§ **Task objective**
When you reach the line that holds "This screenshot has width=654, height=502.", start copying exactly and keep going through the final line of the data, leaving out pictures.

:::

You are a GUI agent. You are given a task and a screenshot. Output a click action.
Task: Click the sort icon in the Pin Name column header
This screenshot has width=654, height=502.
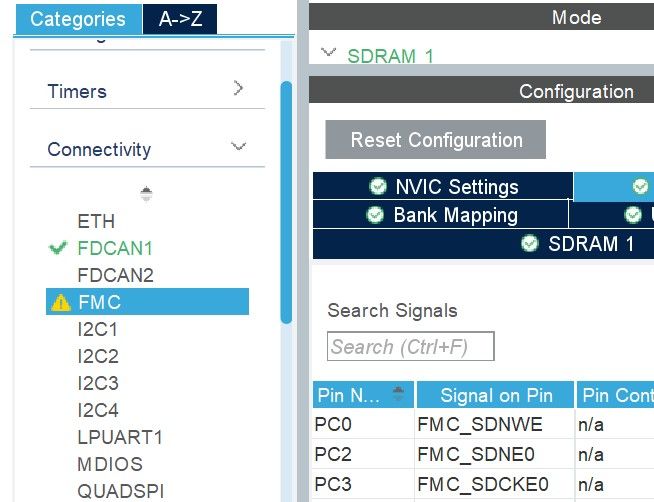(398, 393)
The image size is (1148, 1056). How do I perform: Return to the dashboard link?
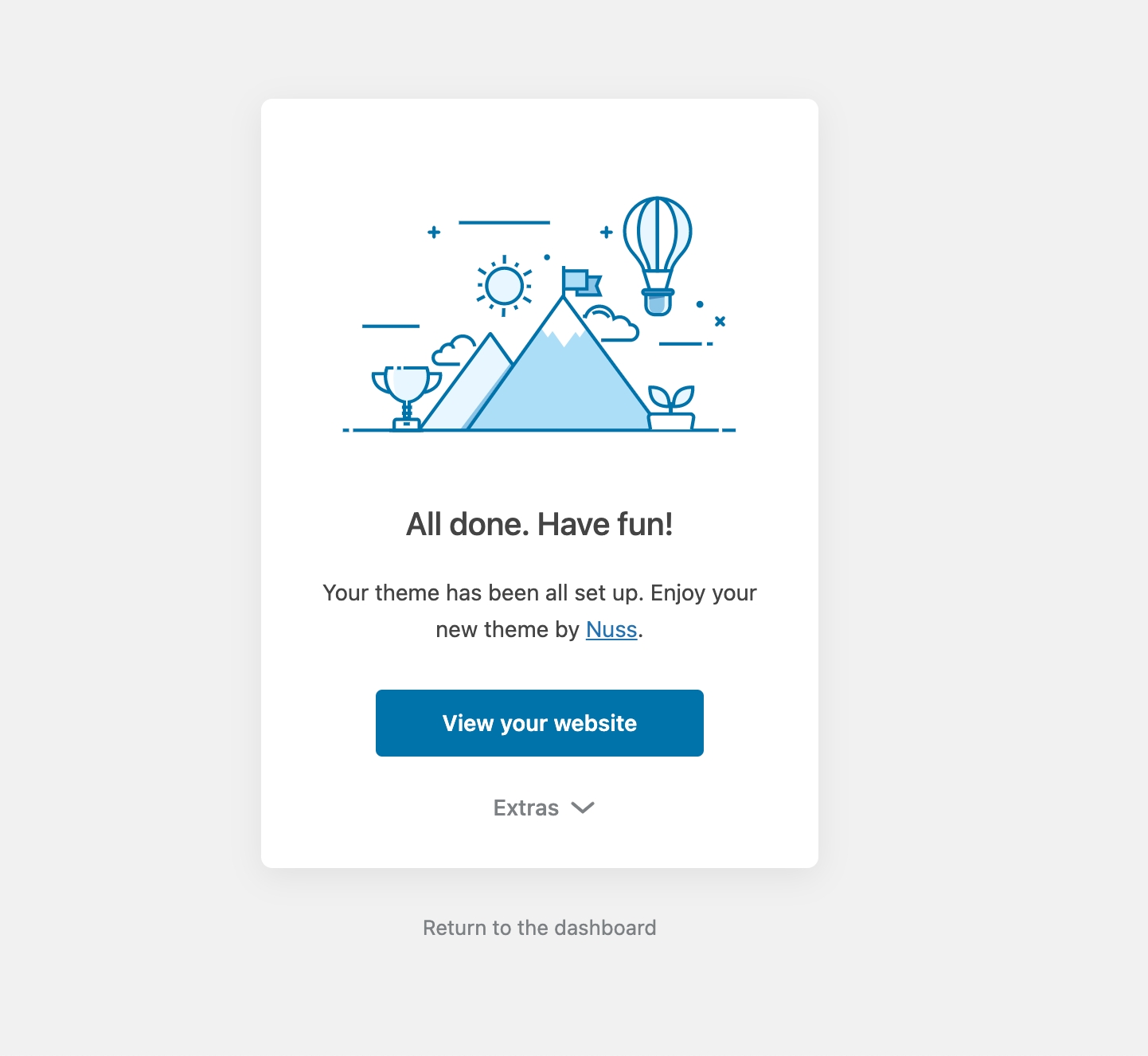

:::

§ **Response area**
This screenshot has width=654, height=502.
(398, 393)
The image size is (1148, 1056). How do I perform: Return to the dashboard link?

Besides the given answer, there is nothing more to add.